→ **What you should do**: From the entries below, copy every line holding the word "printer".

Saved entries:
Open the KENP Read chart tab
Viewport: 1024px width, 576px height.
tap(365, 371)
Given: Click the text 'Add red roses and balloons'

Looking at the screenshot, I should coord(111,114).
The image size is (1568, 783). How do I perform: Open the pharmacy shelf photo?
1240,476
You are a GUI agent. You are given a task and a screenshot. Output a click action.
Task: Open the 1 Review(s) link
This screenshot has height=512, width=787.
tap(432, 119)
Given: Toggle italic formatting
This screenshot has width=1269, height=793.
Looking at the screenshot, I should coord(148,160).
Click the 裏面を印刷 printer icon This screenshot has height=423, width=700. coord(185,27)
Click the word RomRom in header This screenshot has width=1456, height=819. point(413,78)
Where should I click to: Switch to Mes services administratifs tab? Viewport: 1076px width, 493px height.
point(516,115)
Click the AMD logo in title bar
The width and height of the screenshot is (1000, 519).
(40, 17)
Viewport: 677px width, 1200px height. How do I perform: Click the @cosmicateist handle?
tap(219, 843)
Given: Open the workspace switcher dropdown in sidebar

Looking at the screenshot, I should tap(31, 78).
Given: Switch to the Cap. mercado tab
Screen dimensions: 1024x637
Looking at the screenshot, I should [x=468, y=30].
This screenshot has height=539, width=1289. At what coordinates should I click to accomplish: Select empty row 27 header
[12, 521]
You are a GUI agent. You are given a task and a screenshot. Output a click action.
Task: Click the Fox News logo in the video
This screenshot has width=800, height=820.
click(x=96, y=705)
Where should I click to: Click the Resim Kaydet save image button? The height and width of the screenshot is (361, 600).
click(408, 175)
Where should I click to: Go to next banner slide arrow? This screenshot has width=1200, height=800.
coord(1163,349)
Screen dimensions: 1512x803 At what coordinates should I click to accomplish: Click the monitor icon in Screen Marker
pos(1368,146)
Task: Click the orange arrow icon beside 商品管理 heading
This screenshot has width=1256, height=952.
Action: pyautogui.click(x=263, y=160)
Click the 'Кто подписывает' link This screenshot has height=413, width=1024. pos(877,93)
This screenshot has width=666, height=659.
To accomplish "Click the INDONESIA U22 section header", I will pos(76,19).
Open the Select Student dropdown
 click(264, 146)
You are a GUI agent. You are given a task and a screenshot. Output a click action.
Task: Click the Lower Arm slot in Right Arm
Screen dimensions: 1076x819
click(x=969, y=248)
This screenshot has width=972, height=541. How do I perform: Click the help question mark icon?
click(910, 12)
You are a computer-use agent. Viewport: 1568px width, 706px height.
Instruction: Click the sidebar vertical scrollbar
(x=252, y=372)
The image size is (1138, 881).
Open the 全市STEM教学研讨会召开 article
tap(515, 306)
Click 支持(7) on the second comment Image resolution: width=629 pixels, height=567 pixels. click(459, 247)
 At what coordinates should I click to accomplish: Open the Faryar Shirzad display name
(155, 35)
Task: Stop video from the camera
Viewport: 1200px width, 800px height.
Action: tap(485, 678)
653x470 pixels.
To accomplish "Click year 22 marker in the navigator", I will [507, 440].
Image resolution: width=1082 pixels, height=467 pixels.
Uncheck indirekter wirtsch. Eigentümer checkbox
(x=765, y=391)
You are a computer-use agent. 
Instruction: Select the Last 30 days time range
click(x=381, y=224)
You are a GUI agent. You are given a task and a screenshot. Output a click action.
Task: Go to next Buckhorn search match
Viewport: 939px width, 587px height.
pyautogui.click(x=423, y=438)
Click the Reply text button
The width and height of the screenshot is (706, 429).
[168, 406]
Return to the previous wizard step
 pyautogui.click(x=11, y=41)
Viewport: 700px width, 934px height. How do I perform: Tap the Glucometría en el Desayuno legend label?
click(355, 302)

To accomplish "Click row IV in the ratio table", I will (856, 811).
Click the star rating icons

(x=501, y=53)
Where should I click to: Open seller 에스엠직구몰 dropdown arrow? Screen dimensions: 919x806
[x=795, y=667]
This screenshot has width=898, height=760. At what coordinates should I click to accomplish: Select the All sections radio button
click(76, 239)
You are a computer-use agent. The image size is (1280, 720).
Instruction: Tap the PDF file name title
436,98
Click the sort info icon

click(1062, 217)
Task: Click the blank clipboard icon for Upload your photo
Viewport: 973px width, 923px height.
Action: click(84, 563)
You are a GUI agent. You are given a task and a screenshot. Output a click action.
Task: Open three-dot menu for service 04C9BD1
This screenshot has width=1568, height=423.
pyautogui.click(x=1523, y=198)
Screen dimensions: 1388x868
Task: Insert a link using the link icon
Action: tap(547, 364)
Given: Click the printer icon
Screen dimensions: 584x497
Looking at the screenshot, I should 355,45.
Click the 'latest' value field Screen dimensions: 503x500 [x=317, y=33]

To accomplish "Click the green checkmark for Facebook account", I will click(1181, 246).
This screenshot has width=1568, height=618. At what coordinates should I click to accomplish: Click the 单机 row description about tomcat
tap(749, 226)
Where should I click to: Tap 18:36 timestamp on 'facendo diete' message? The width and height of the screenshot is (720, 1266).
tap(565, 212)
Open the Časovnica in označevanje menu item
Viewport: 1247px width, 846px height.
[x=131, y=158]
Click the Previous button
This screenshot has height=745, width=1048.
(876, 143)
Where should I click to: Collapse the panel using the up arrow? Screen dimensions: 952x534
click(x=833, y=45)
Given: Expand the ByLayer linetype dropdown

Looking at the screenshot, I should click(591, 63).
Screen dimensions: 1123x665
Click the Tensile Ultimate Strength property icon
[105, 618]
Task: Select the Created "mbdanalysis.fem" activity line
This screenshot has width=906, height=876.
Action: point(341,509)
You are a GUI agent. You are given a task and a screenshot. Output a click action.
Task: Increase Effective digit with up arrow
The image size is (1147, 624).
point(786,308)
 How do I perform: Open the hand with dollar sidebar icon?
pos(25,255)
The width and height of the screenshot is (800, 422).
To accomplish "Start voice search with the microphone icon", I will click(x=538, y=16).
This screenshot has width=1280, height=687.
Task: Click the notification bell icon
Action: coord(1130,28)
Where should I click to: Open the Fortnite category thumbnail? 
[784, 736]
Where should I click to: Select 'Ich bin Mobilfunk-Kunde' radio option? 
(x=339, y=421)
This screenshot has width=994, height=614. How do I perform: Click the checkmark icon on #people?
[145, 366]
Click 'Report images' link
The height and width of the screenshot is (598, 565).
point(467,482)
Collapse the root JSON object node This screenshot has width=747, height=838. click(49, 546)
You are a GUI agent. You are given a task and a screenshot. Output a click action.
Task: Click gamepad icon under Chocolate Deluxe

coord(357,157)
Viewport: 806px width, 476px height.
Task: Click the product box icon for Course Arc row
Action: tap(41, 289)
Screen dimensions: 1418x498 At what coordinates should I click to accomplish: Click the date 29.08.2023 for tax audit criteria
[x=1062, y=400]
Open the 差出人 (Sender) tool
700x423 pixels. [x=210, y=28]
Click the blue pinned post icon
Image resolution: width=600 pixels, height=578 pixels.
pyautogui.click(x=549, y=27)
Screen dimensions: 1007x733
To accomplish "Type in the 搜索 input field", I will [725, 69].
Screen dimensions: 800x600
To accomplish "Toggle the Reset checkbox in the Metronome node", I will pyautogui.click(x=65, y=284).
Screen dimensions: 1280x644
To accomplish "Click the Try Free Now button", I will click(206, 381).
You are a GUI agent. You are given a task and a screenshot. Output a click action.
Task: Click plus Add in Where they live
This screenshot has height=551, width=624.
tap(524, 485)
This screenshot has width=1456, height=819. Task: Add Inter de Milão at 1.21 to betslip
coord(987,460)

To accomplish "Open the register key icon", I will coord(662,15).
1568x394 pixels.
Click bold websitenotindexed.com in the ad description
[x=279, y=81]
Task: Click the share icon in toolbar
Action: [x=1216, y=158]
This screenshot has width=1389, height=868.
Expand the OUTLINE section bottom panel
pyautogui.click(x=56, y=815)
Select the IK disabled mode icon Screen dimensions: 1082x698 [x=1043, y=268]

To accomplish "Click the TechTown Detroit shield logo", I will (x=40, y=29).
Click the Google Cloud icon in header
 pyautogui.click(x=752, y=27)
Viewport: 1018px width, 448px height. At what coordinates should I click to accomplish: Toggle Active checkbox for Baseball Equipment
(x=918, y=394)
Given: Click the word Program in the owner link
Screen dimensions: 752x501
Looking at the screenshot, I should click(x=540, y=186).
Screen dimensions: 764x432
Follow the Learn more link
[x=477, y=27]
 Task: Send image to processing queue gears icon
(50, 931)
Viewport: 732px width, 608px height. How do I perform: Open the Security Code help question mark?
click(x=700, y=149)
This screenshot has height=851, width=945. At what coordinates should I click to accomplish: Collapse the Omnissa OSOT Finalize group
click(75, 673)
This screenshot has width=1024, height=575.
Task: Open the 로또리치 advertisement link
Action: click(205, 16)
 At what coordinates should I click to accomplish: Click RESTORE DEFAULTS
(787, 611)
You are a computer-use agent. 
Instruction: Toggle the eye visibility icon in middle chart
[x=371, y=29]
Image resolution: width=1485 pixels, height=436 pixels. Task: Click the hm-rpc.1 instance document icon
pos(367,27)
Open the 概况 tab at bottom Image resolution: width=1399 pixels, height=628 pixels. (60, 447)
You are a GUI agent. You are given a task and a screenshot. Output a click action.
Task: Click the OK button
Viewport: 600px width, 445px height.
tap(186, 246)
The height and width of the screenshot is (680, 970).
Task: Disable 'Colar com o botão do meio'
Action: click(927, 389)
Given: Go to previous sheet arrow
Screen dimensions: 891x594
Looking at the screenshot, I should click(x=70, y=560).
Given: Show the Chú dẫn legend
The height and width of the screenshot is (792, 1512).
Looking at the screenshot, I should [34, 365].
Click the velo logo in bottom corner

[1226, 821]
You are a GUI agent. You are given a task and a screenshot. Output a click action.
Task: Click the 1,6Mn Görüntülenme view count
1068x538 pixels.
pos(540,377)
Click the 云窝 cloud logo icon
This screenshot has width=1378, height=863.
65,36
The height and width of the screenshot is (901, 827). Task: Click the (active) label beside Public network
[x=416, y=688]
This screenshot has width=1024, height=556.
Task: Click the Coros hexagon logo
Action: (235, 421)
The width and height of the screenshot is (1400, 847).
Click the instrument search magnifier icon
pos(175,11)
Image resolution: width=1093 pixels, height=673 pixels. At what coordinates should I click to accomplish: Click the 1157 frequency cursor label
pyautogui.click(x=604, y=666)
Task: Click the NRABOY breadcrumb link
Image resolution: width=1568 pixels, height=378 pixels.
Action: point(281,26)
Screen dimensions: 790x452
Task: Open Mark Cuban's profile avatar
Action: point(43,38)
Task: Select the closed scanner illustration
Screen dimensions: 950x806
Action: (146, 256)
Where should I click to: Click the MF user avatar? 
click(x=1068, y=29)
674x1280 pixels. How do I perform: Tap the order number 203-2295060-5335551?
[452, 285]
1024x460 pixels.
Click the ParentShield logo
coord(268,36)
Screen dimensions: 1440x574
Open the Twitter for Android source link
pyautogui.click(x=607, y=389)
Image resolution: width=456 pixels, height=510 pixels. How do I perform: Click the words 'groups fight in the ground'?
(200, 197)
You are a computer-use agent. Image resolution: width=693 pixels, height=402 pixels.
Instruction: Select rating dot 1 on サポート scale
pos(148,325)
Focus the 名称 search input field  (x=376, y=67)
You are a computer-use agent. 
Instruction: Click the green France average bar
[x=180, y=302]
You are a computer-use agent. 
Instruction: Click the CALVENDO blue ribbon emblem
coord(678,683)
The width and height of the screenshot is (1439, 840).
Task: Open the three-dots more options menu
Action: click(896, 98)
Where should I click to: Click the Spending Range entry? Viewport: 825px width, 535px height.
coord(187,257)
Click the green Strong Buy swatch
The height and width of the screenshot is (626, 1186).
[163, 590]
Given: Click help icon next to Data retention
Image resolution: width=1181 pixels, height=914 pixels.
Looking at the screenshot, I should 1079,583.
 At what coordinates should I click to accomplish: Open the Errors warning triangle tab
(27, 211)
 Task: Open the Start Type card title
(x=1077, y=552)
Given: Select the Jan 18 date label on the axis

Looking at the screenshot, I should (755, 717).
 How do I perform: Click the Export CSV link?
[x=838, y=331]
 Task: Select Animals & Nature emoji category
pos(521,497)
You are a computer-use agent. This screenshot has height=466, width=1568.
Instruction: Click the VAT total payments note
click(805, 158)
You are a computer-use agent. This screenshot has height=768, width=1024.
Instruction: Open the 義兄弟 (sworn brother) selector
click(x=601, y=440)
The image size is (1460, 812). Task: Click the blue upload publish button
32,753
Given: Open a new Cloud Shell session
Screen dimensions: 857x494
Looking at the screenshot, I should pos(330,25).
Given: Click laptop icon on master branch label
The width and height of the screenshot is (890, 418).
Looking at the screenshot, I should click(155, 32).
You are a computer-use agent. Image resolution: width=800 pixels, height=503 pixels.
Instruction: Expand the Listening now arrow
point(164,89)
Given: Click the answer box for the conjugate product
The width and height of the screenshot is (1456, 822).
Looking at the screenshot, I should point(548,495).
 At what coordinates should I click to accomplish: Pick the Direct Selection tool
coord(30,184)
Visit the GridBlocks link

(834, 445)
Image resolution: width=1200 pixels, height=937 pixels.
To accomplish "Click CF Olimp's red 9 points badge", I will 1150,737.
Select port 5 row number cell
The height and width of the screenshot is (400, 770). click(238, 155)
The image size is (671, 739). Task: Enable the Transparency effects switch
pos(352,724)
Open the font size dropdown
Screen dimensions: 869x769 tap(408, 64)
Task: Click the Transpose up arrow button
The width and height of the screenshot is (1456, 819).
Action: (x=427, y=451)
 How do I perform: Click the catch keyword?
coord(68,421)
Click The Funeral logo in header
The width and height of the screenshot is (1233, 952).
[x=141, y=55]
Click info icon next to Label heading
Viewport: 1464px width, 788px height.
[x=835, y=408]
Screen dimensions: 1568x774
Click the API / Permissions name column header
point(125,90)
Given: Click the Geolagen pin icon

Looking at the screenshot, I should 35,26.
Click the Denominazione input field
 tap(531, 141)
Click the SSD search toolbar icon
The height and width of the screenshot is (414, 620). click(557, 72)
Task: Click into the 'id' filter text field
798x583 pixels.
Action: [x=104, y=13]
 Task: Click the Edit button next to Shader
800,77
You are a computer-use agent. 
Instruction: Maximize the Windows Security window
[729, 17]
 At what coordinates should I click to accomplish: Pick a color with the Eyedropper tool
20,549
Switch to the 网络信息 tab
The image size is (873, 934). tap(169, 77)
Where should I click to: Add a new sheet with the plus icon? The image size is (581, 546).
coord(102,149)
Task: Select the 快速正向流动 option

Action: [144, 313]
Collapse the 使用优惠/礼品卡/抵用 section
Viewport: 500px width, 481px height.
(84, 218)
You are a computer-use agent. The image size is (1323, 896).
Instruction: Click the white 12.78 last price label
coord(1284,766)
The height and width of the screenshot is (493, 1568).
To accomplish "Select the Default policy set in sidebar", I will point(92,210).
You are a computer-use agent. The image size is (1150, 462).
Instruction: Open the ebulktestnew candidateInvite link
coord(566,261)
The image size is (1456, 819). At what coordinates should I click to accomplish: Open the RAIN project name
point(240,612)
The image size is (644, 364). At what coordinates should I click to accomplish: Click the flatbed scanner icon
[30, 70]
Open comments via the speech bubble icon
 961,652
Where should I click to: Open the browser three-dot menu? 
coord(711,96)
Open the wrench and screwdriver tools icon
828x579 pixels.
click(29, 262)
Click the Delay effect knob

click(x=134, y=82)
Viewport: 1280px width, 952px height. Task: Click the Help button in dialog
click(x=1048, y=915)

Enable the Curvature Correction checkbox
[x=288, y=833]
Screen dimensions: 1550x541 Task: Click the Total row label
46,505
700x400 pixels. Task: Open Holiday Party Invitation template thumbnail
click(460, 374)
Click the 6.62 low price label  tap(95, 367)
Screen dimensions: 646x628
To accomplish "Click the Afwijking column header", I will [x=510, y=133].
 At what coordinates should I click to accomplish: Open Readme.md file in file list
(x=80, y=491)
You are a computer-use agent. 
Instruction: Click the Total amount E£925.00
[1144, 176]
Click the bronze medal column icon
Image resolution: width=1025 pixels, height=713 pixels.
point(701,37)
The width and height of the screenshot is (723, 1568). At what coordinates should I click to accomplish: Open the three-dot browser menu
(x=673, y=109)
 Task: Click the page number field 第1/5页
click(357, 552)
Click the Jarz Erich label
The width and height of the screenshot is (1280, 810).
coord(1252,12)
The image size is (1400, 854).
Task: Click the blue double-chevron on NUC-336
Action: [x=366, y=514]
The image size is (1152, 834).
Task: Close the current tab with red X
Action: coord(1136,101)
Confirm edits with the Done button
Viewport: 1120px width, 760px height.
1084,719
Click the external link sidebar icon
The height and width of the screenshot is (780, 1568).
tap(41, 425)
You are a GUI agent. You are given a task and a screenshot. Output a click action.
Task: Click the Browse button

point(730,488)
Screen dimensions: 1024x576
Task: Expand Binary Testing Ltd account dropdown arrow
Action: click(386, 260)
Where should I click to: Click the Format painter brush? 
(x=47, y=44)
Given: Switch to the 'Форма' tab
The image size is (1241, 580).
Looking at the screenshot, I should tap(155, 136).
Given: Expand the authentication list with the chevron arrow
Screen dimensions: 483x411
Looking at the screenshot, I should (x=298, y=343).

→ **Solution to this task**:
Click the 裏面を印刷 printer icon This screenshot has height=423, width=700. coord(185,27)
Given: Click the printer icon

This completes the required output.